Upon review of the record, we adopt the findings, conclusions and recommendations of the board. For violations of Section 371, Title 18, U.S. Code, we have previously imposed an indefinite suspension from the practice of law. Disciplinary Counsel v. Felman (1995), 72 Ohio St.3d 483, 650 N.E.2d 1358. Here, the record demonstrates that respondent had an excellent reputation prior to his felony conviction, that he worked with prosecutors and the IRS to unravel a complicated tax conspiracy, and that he has shown remorse for his actions. Nevertheless, respondent’s recognition of his involvement in this scheme to impede the IRS and his cooperation with federal authorities did not commence until after the formal investigation began. We see no reason to retreat from the type of sanction we have previously imposed.

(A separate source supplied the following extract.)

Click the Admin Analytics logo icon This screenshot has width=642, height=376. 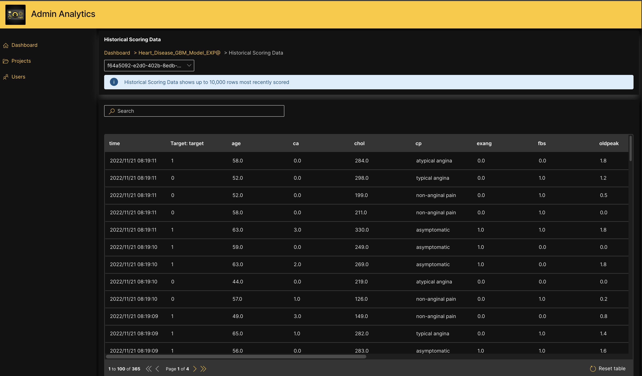coord(15,15)
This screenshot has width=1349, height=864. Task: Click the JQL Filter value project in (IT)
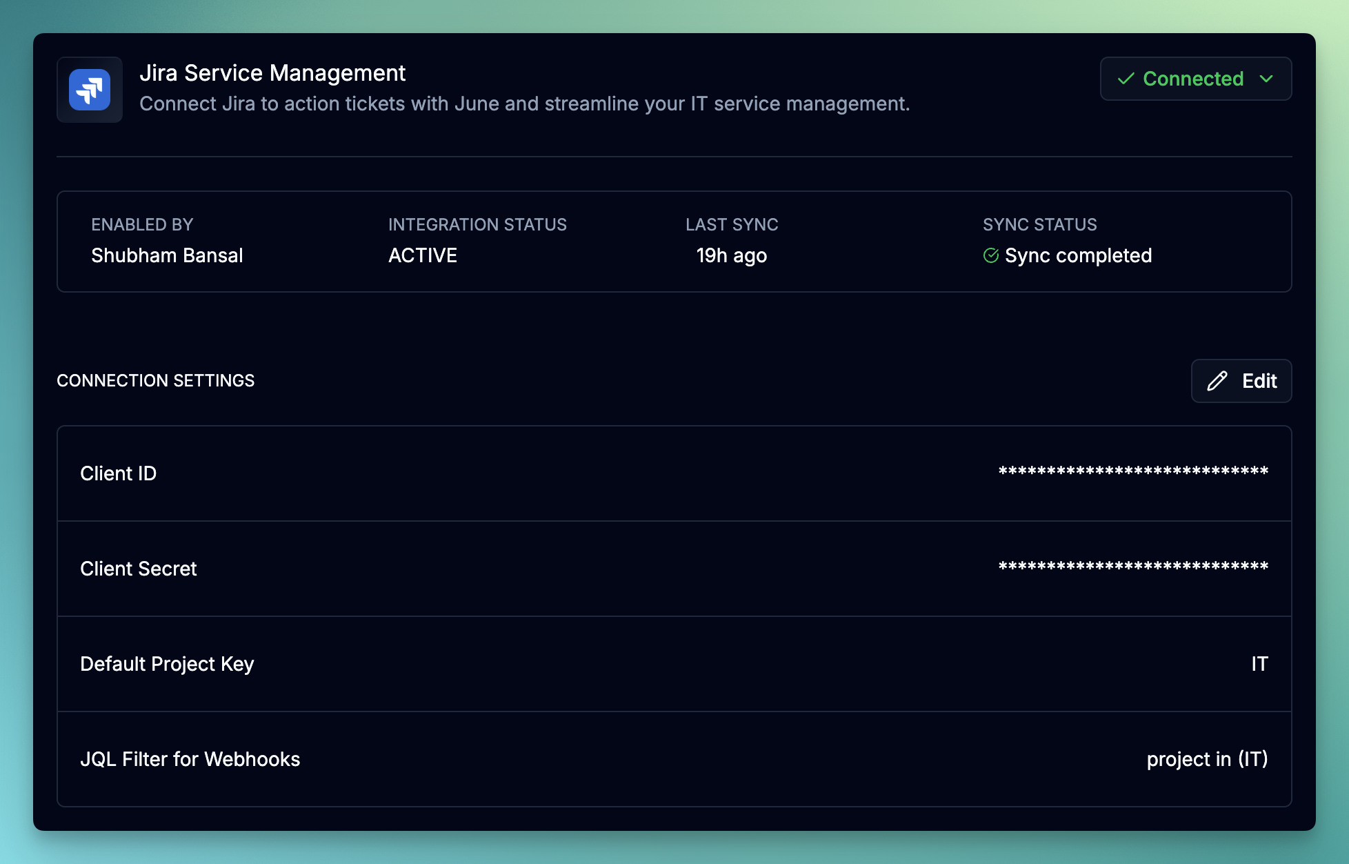point(1208,759)
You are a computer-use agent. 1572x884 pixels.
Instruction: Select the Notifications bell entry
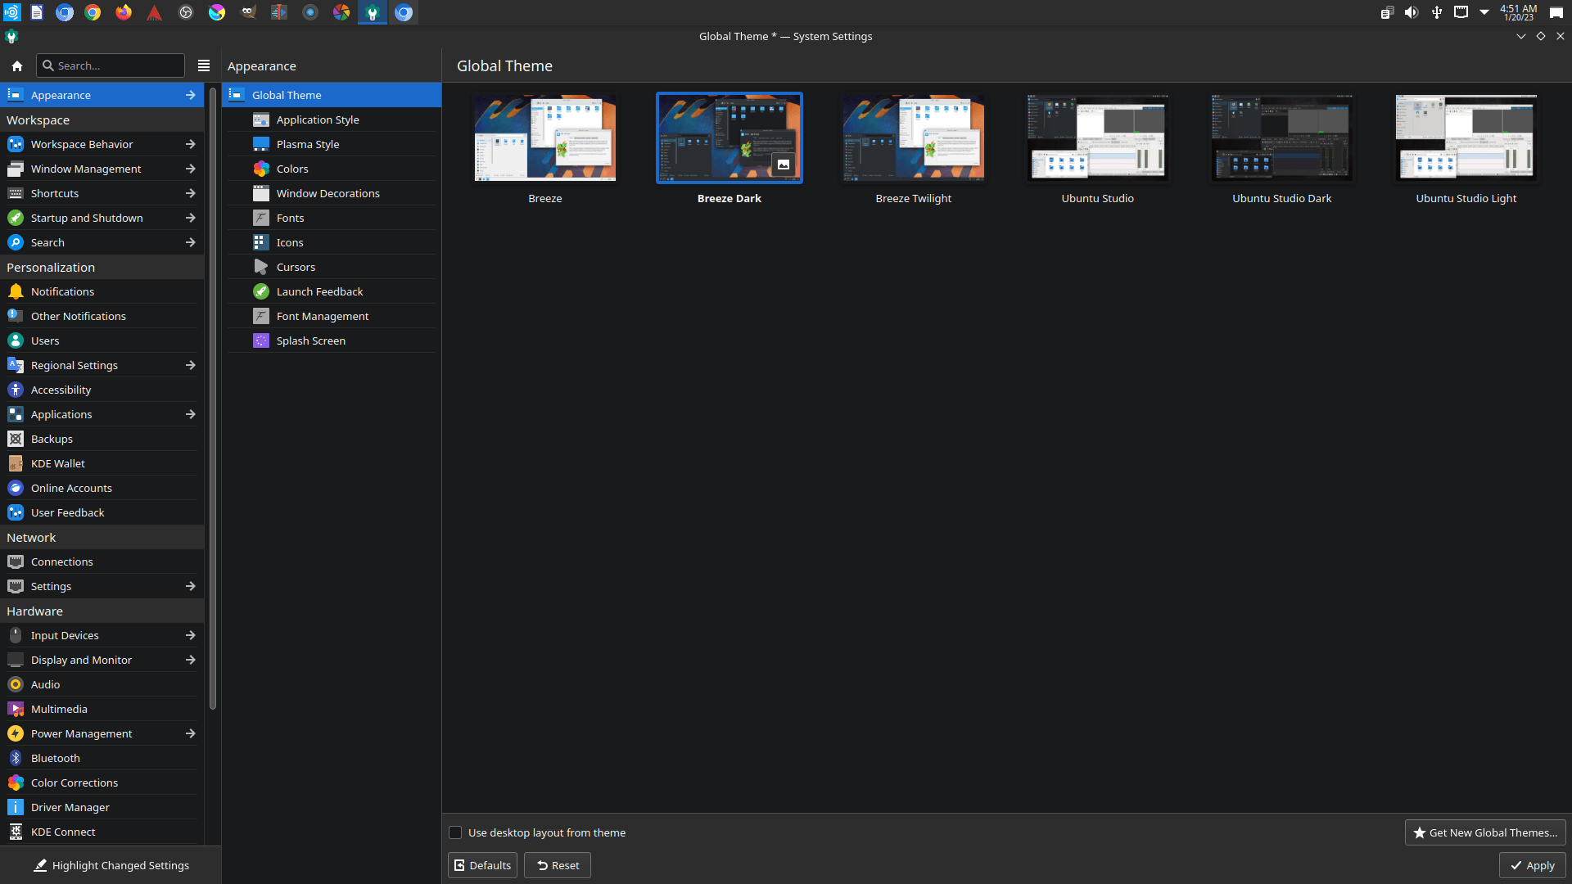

Taking the facts most favorably to respondent, we find a case where an attorney’s reach for a more sophisticated practice exceeded his grasp of the legal tools required to work competently in the field. As a result, respondent did not try to nor was he able to understand the illegal or fraudulent actions which his clients were requesting. Our ethical considerations indicate that an attorney should accept employment only in matters which he is or intends to become competent to handle. This situation demonstrates what may befall an attorney unable to perform the “due diligence” necessary to practice in a particular area of law.
We hereby indefinitely suspend respondent from the practice of law in Ohio with no credit for time served. Costs taxed to respondent.
Judgment accordingly.
MOYER, C.J., DOUGLAS, RESNICK, F.E. SWEENEY, PFEIFER, COOK and LUNDBERG STRATTON, JJ., concur.